**GIVEN RECORDS**
▼
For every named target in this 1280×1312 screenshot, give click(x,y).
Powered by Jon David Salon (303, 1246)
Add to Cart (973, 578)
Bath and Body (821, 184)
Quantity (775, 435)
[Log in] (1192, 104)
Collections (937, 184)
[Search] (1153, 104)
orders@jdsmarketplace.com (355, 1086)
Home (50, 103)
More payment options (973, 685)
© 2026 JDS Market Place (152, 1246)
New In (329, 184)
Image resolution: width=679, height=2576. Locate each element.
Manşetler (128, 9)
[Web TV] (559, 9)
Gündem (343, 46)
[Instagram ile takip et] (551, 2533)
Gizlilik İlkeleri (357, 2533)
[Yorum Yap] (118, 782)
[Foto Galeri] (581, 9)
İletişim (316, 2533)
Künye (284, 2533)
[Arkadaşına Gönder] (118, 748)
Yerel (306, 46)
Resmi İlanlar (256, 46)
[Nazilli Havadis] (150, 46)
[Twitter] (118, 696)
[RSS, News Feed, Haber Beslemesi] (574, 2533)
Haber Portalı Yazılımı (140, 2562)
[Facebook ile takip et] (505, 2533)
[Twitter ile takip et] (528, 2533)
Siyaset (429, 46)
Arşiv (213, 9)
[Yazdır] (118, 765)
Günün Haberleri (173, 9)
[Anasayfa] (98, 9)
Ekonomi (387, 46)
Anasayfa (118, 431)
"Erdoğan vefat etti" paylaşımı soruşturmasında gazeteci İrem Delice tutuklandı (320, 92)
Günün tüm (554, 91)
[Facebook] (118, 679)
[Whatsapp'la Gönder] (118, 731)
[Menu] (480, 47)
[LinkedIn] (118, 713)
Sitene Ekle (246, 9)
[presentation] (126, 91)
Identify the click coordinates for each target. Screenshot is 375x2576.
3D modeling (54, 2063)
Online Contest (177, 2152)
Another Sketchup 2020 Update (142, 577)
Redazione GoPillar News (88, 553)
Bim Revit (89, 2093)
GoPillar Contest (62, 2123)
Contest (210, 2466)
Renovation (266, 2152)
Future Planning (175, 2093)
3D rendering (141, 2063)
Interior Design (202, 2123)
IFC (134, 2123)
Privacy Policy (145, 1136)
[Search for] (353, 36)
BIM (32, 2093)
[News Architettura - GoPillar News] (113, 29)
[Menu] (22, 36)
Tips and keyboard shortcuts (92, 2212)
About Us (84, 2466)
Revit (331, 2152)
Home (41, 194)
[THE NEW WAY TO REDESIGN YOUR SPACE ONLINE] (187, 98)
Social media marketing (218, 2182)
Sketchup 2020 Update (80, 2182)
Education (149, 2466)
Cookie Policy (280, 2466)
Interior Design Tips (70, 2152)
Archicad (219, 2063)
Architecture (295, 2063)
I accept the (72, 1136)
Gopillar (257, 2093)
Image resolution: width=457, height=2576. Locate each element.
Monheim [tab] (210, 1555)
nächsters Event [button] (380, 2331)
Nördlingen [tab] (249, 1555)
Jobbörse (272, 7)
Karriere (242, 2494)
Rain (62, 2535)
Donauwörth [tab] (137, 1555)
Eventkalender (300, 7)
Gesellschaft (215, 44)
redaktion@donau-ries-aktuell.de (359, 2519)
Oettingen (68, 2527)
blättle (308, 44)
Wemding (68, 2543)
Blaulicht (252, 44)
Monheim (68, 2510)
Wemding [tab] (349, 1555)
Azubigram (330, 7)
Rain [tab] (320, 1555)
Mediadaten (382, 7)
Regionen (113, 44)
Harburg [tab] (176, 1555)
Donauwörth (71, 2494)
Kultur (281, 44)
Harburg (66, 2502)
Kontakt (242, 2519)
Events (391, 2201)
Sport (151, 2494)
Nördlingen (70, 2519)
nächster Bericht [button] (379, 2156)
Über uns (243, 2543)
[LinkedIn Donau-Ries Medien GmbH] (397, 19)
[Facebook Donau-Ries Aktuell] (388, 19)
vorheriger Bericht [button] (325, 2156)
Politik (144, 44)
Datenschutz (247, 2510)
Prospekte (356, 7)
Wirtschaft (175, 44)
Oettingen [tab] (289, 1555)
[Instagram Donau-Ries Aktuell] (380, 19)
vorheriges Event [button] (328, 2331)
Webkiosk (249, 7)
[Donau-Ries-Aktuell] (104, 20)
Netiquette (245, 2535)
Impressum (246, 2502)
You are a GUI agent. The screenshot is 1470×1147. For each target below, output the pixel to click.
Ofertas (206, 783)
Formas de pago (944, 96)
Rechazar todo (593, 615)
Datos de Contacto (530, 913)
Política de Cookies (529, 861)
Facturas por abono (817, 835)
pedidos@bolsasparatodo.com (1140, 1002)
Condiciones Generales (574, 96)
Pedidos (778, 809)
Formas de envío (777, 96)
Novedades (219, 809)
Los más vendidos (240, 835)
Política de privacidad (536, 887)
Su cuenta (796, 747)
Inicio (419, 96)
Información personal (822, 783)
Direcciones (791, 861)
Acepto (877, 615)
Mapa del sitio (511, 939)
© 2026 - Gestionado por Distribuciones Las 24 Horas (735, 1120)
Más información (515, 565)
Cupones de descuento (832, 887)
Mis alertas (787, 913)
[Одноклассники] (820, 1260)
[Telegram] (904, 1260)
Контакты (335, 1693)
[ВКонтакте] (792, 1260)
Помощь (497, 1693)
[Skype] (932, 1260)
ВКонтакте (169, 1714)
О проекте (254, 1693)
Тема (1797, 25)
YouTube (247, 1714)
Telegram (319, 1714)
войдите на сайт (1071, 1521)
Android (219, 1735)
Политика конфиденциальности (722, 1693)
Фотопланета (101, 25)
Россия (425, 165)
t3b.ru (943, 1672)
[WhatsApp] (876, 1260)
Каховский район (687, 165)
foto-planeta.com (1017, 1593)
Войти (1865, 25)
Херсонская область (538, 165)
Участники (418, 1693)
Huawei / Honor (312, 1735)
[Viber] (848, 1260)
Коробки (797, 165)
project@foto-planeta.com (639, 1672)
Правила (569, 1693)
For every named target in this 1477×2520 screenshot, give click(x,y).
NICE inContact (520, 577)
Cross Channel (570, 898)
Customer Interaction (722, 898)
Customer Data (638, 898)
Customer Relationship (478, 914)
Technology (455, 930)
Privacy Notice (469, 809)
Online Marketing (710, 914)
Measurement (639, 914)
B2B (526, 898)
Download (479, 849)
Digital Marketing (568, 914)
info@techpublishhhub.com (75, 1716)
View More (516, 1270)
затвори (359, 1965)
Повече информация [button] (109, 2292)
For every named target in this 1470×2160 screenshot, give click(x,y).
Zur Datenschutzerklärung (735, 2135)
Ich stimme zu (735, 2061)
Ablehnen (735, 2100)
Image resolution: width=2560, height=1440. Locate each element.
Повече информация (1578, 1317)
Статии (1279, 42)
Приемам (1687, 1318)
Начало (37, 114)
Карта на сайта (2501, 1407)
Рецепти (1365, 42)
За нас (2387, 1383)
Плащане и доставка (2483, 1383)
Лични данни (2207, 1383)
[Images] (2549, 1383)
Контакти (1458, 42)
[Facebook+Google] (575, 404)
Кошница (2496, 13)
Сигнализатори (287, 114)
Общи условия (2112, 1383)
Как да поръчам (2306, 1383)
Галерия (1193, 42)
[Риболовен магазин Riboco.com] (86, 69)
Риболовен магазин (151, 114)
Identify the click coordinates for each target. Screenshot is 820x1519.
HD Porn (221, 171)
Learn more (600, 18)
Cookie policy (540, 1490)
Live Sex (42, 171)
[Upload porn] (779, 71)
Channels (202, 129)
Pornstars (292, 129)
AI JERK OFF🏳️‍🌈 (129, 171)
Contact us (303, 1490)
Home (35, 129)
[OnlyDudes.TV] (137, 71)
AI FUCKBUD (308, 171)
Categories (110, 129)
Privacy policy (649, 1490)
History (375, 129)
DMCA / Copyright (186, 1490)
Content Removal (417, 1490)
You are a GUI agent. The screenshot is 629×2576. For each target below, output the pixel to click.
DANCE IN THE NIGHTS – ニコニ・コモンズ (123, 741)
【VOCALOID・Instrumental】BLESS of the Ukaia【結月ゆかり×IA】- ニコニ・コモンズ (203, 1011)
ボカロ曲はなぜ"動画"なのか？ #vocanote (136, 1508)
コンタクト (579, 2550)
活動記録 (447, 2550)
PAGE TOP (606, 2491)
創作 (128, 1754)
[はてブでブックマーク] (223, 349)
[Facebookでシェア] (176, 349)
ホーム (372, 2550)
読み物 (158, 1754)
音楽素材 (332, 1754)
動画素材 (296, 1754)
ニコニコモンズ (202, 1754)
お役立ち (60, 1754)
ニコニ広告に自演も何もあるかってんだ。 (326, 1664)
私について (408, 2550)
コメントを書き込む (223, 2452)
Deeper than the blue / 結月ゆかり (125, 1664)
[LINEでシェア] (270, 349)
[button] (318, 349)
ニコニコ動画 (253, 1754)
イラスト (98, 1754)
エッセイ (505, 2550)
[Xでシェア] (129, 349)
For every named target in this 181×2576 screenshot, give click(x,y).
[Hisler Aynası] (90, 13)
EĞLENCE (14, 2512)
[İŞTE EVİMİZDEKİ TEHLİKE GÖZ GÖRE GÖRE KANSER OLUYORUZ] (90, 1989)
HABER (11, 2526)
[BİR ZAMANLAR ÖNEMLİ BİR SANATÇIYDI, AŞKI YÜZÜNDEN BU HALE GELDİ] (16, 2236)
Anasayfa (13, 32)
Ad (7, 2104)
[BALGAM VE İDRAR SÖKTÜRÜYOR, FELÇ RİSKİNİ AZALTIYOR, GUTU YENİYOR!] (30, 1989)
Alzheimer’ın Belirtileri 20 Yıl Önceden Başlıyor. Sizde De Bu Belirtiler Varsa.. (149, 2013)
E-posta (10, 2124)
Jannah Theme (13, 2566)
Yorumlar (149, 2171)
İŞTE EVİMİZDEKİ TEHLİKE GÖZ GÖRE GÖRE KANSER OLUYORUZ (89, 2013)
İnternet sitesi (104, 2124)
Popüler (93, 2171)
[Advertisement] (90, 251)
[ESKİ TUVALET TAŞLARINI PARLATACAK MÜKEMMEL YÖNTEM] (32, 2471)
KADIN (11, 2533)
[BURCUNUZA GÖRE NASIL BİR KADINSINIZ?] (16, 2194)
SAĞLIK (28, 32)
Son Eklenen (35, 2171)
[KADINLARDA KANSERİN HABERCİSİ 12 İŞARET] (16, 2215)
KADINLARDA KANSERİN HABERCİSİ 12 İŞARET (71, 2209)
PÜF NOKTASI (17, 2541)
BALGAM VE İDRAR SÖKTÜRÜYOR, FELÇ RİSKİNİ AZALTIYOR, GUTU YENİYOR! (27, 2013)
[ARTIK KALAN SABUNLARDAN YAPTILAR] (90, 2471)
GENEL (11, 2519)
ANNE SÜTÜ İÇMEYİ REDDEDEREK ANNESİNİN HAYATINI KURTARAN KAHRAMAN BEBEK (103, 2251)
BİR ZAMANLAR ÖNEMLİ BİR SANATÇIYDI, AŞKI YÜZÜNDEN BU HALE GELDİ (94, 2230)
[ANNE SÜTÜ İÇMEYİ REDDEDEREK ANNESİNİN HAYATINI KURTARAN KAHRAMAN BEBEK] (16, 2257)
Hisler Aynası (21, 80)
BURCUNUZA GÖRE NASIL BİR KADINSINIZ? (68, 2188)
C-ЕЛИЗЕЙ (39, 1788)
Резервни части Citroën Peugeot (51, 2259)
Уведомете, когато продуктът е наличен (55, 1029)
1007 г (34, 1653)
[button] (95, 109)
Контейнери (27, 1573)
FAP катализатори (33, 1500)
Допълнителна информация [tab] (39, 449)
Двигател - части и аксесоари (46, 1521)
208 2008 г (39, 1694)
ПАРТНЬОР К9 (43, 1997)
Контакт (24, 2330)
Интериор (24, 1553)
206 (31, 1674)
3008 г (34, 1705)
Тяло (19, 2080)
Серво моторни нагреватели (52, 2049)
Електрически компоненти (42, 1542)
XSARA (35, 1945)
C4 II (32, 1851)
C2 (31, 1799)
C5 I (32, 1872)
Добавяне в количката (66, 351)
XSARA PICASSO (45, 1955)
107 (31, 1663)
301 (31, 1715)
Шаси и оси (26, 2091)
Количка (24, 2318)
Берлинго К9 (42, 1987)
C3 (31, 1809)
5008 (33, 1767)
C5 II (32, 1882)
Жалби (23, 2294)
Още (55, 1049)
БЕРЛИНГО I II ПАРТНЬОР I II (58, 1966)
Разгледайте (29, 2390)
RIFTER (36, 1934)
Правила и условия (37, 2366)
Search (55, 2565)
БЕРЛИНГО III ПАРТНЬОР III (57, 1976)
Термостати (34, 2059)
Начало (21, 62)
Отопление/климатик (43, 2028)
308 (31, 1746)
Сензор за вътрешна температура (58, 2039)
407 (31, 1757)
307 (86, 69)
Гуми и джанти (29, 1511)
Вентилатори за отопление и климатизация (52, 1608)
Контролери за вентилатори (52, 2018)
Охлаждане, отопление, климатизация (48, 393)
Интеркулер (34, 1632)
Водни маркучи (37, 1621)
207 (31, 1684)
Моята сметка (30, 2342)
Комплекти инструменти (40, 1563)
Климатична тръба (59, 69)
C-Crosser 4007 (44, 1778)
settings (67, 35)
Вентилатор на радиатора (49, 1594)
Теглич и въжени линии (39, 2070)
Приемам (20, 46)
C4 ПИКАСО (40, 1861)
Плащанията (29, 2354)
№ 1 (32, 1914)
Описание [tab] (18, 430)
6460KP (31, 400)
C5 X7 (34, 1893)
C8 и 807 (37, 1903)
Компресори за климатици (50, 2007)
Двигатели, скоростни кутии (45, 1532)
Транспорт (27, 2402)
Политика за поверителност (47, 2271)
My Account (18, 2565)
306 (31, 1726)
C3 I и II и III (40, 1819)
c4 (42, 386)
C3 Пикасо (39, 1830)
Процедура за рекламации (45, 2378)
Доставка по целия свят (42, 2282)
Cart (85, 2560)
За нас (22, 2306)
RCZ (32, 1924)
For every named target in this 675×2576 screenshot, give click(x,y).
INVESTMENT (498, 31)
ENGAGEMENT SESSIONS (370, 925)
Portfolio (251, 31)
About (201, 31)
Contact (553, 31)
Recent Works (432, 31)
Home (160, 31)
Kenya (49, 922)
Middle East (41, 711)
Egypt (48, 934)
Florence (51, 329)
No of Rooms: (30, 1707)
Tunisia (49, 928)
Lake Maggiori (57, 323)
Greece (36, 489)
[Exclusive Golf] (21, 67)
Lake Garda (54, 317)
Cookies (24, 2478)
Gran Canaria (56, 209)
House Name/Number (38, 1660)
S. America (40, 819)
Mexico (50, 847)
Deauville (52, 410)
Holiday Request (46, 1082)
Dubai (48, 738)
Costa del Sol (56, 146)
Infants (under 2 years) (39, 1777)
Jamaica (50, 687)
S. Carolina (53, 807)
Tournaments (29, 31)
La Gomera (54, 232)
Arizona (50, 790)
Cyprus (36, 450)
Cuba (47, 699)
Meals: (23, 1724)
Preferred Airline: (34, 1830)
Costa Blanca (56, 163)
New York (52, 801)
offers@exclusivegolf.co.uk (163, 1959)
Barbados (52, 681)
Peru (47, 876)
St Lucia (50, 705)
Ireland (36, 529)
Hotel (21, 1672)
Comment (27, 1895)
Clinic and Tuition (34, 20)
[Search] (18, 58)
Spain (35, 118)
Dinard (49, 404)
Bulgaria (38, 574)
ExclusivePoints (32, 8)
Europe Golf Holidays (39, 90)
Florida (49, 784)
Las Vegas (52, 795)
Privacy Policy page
▲
**EXERCISE INSTRUCTIONS**
Please give an exact copy of the entries above, from the line with "KADINLARDA KANSERİN HABERCİSİ 12 İŞARET (71, 2209)" down to the line with "Контакт (24, 2330)", inclusive, and nothing else.

**SOLUTION FOR THIS TASK**
KADINLARDA KANSERİN HABERCİSİ 12 İŞARET (71, 2209)
PÜF NOKTASI (17, 2541)
BALGAM VE İDRAR SÖKTÜRÜYOR, FELÇ RİSKİNİ AZALTIYOR, GUTU YENİYOR! (27, 2013)
[ARTIK KALAN SABUNLARDAN YAPTILAR] (90, 2471)
GENEL (11, 2519)
ANNE SÜTÜ İÇMEYİ REDDEDEREK ANNESİNİN HAYATINI KURTARAN KAHRAMAN BEBEK (103, 2251)
BİR ZAMANLAR ÖNEMLİ BİR SANATÇIYDI, AŞKI YÜZÜNDEN BU HALE GELDİ (94, 2230)
[ANNE SÜTÜ İÇMEYİ REDDEDEREK ANNESİNİN HAYATINI KURTARAN KAHRAMAN BEBEK] (16, 2257)
Hisler Aynası (21, 80)
BURCUNUZA GÖRE NASIL BİR KADINSINIZ? (68, 2188)
C-ЕЛИЗЕЙ (39, 1788)
Резервни части Citroën Peugeot (51, 2259)
Уведомете, когато продуктът е наличен (55, 1029)
1007 г (34, 1653)
[button] (95, 109)
Контейнери (27, 1573)
FAP катализатори (33, 1500)
Допълнителна информация [tab] (39, 449)
Двигател - части и аксесоари (46, 1521)
208 2008 г (39, 1694)
ПАРТНЬОР К9 (43, 1997)
Контакт (24, 2330)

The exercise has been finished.